Meteorological history
- Formed: 1 May 2017
- Extratropical: 10 May 2017
- Dissipated: 16 May 2017

Category 5 severe tropical cyclone
- 10-minute sustained (FMS)
- Highest winds: 205 km/h (125 mph)
- Lowest pressure: 935 hPa (mbar); 27.61 inHg

Category 4-equivalent tropical cyclone
- 1-minute sustained (SSHWS/JTWC)
- Highest winds: 230 km/h (145 mph)
- Lowest pressure: 929 hPa (mbar); 27.43 inHg

Overall effects
- Fatalities: 2 total
- Damage: $10 million (2017 USD)
- Areas affected: Solomon Islands, Vanuatu, New Caledonia, New Zealand
- IBTrACS
- Part of the 2016–17 South Pacific cyclone season

= Cyclone Donna =

Category 5 South Pacific cyclone in 2017

Severe Tropical Cyclone Donna was the strongest off-season tropical cyclone in the Southern Hemisphere at the time, since surpassed by Cyclone Lola in 2023. The twenty-first tropical disturbance, third named storm, and second severe tropical cyclone of the annual cyclone season, Donna formed from an area of disturbed weather that was first monitored west-northwest of Fiji on 1 May 2017. The disturbance drifted eastward amid an increasingly favourable environment, and it was designated Tropical Depression 21F late on 2 May. Twelve hours later, it intensified into a Category 1 on the Australian tropical cyclone scale and was designated Tropical Cyclone Donna as the storm's motion shifted west and then south. After reaching its initial peak as a Category 4 cyclone early on 6 May, the effects of wind shear and upwelling caused the storm to weaken. However, it reintensified into a Category 5 cyclone on 8 May. Soon after, Donna entered a region of strong westerly flow and began to rapidly weaken. Continuing to accelerate in a southerly direction, Donna eventually weakened into a tropical low on 10 May. By 16 May, Donna's remnants had fully dissipated.

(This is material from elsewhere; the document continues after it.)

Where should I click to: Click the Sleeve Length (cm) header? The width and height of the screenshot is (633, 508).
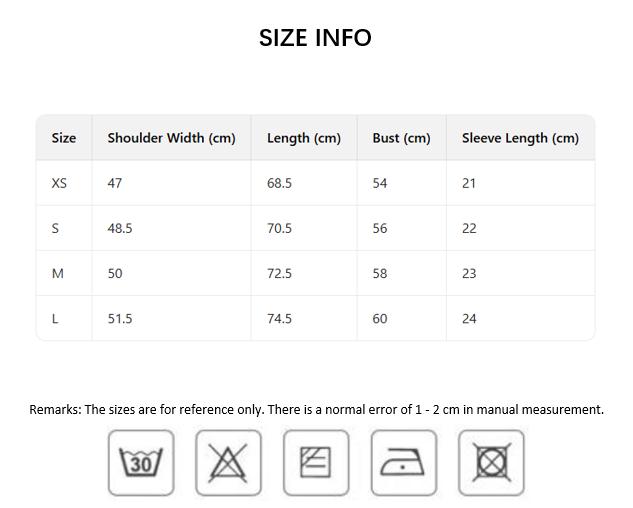click(520, 138)
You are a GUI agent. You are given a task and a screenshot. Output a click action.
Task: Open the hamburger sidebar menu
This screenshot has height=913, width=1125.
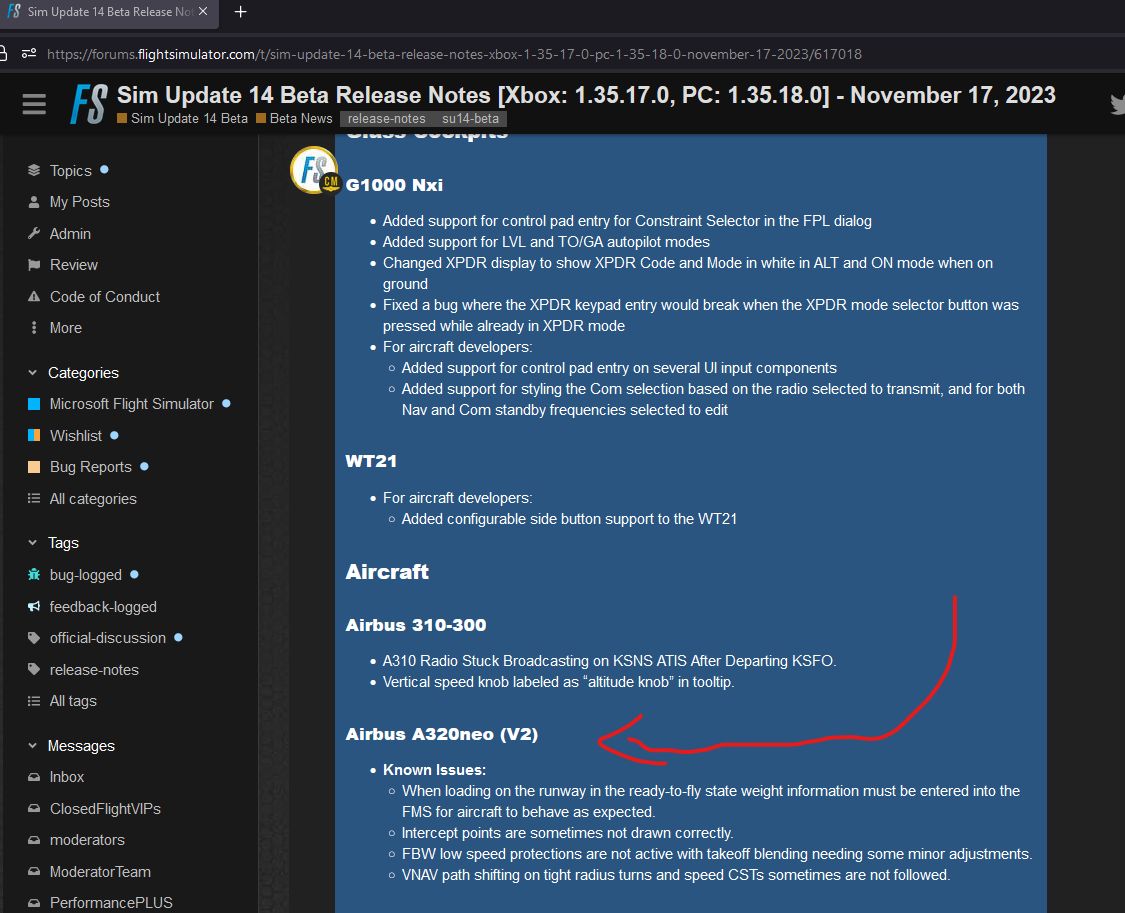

Buffeting the island chain of Vanuatu, Donna has resulted in severe damage throughout the northern provinces, though the exact extent is unknown in the absence of good communication.

==Meteorological history==

On 1 May, the day after the official end of the South Pacific cyclone season, the Joint Typhoon Warning Center (JTWC) began monitoring an area of disturbed weather about 1,455 km (905 mi) west-northwest of Nadi. Though it possessed an oblong area of low pressure partially exposed to the northeast of deep shower and thunderstorm activity, the system was embedded within an environment of moderate wind shear, good upper-level outflow, and warm ocean temperatures. The official warning agency for the South Pacific, the Fiji Meteorological Service (FMS), began monitoring the disturbance a short while later. As fragmented spiral bands began wrapping into the centre of circulation, the JTWC assessed that the potential for tropical cyclone formation was high, issuing a Tropical Cyclone Formation Alert accordingly at 21:00 UTC on 1 May. The storm tracked slowly eastward through the northern islands of Vanuatu but consolidated rapidly as upper-level winds became light, prompting the FMS to upgrade the disturbance to Tropical Depression 21F at 18:00 UTC on 2 May. This was followed by the JTWC's classification of Tropical Cyclone 18P three hours later.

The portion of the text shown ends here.